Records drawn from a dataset

*** Block opens ***

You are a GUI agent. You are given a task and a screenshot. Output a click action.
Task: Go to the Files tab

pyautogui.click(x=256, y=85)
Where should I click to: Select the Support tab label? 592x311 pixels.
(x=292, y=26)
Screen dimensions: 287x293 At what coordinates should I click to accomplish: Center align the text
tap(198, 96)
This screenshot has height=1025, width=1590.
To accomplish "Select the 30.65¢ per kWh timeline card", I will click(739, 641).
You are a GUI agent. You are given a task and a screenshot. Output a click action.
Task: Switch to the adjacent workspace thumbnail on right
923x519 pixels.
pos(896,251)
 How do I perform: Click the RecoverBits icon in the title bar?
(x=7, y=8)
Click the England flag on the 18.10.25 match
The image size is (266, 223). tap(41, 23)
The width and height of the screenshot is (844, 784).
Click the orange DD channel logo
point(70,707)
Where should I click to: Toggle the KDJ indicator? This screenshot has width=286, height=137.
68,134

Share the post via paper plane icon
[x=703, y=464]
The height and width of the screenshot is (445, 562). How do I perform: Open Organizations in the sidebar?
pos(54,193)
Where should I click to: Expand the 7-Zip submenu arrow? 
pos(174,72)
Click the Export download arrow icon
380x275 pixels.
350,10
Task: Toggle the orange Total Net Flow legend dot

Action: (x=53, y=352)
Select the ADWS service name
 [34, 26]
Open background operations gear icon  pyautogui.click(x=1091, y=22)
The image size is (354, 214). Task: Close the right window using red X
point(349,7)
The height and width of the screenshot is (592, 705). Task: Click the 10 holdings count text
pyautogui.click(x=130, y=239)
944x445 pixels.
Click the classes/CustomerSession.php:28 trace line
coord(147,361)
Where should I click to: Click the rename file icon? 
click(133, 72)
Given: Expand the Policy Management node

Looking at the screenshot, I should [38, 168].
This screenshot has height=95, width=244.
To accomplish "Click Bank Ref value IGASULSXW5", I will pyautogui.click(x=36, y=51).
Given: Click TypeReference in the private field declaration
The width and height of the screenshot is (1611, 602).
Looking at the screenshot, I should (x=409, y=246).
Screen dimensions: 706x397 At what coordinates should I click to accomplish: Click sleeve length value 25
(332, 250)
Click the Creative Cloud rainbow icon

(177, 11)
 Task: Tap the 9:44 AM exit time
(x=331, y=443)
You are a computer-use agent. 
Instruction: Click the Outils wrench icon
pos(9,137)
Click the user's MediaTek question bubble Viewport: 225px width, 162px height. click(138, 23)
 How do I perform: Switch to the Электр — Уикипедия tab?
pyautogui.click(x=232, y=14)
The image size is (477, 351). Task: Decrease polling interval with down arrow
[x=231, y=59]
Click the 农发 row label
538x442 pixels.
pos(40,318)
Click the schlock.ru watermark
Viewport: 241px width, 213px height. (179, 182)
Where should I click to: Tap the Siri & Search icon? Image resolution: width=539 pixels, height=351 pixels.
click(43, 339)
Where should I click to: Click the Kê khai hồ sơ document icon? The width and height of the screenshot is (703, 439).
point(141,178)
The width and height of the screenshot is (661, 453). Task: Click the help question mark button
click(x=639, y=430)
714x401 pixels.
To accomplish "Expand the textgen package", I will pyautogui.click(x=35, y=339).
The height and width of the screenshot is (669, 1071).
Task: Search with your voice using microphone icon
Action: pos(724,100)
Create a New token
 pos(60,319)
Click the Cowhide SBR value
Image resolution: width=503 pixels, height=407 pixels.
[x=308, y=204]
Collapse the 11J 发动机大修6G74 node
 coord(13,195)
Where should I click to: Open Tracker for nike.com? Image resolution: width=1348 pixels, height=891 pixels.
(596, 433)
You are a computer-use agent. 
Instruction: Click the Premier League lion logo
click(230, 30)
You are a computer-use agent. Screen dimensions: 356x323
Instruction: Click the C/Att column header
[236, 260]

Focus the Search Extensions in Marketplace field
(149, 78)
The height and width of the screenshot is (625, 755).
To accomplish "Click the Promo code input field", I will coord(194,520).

*** Block closes ***

__Problem requirements__
Give back the complete data exactly as supplied.

__Solution to the exercise__
You are a GUI agent. You are given a task and a screenshot. Output a click action.
Task: Go to the Files tab

pyautogui.click(x=256, y=85)
Where should I click to: Select the Support tab label? 592x311 pixels.
(x=292, y=26)
Screen dimensions: 287x293 At what coordinates should I click to accomplish: Center align the text
tap(198, 96)
This screenshot has height=1025, width=1590.
To accomplish "Select the 30.65¢ per kWh timeline card", I will click(739, 641).
You are a GUI agent. You are given a task and a screenshot. Output a click action.
Task: Switch to the adjacent workspace thumbnail on right
923x519 pixels.
pos(896,251)
 How do I perform: Click the RecoverBits icon in the title bar?
(x=7, y=8)
Click the England flag on the 18.10.25 match
The image size is (266, 223). tap(41, 23)
The width and height of the screenshot is (844, 784).
Click the orange DD channel logo
point(70,707)
Where should I click to: Toggle the KDJ indicator? This screenshot has width=286, height=137.
68,134

Share the post via paper plane icon
[x=703, y=464]
The height and width of the screenshot is (445, 562). How do I perform: Open Organizations in the sidebar?
pos(54,193)
Where should I click to: Expand the 7-Zip submenu arrow? 
pos(174,72)
Click the Export download arrow icon
380x275 pixels.
350,10
Task: Toggle the orange Total Net Flow legend dot

Action: (x=53, y=352)
Select the ADWS service name
 [34, 26]
Open background operations gear icon  pyautogui.click(x=1091, y=22)
The image size is (354, 214). Task: Close the right window using red X
point(349,7)
The height and width of the screenshot is (592, 705). Task: Click the 10 holdings count text
pyautogui.click(x=130, y=239)
944x445 pixels.
Click the classes/CustomerSession.php:28 trace line
coord(147,361)
Where should I click to: Click the rename file icon? 
click(133, 72)
Given: Expand the Policy Management node

Looking at the screenshot, I should [38, 168].
This screenshot has height=95, width=244.
To accomplish "Click Bank Ref value IGASULSXW5", I will pyautogui.click(x=36, y=51).
Given: Click TypeReference in the private field declaration
The width and height of the screenshot is (1611, 602).
Looking at the screenshot, I should (x=409, y=246).
Screen dimensions: 706x397 At what coordinates should I click to accomplish: Click sleeve length value 25
(332, 250)
Click the Creative Cloud rainbow icon

(177, 11)
 Task: Tap the 9:44 AM exit time
(x=331, y=443)
You are a computer-use agent. 
Instruction: Click the Outils wrench icon
pos(9,137)
Click the user's MediaTek question bubble Viewport: 225px width, 162px height. click(138, 23)
 How do I perform: Switch to the Электр — Уикипедия tab?
pyautogui.click(x=232, y=14)
The image size is (477, 351). Task: Decrease polling interval with down arrow
[x=231, y=59]
Click the 农发 row label
538x442 pixels.
pos(40,318)
Click the schlock.ru watermark
Viewport: 241px width, 213px height. (179, 182)
Where should I click to: Tap the Siri & Search icon? Image resolution: width=539 pixels, height=351 pixels.
click(43, 339)
Where should I click to: Click the Kê khai hồ sơ document icon? The width and height of the screenshot is (703, 439).
point(141,178)
The width and height of the screenshot is (661, 453). Task: Click the help question mark button
click(x=639, y=430)
714x401 pixels.
To accomplish "Expand the textgen package", I will pyautogui.click(x=35, y=339).
The height and width of the screenshot is (669, 1071).
Task: Search with your voice using microphone icon
Action: pos(724,100)
Create a New token
 pos(60,319)
Click the Cowhide SBR value
Image resolution: width=503 pixels, height=407 pixels.
[x=308, y=204]
Collapse the 11J 发动机大修6G74 node
 coord(13,195)
Where should I click to: Open Tracker for nike.com? Image resolution: width=1348 pixels, height=891 pixels.
(596, 433)
You are a computer-use agent. 
Instruction: Click the Premier League lion logo
click(230, 30)
You are a computer-use agent. Screen dimensions: 356x323
Instruction: Click the C/Att column header
[236, 260]

Focus the Search Extensions in Marketplace field
(149, 78)
The height and width of the screenshot is (625, 755).
To accomplish "Click the Promo code input field", I will coord(194,520).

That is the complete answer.